Work order. Extract all lines that hold "computer" from the records below.

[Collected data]
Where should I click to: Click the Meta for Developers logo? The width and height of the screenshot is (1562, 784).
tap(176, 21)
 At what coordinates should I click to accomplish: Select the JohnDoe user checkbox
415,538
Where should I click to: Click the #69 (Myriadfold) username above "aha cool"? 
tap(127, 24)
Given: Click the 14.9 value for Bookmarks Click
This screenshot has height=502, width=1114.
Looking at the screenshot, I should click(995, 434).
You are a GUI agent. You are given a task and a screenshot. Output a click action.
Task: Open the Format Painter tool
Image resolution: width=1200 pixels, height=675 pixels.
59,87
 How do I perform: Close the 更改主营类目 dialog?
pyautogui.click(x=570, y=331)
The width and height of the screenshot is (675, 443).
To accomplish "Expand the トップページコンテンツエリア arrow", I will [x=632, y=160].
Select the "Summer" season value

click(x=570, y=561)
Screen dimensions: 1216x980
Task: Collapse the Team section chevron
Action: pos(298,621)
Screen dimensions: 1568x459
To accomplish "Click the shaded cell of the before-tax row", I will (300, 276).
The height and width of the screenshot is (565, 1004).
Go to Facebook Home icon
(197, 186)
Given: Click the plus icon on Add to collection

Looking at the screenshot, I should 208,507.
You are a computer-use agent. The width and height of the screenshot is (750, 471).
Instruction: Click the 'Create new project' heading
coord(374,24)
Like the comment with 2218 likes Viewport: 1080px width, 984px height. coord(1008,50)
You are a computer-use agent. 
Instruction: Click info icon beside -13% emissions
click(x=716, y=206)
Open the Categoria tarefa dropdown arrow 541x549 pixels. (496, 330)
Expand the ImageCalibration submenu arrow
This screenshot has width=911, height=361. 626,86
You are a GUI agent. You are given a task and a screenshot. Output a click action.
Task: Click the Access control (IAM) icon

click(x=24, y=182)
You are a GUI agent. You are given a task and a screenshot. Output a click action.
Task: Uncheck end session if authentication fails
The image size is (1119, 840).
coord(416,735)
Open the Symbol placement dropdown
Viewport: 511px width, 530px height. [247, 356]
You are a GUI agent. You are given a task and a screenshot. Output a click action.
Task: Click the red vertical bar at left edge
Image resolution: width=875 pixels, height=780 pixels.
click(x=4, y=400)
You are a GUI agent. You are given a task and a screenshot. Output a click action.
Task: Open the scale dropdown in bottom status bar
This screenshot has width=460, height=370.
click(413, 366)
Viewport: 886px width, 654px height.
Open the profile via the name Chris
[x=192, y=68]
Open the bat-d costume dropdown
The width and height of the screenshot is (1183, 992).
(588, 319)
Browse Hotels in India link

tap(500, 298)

Solution to the problem.
You are a computer-use agent. The width and height of the screenshot is (750, 471).
You are a computer-use agent. 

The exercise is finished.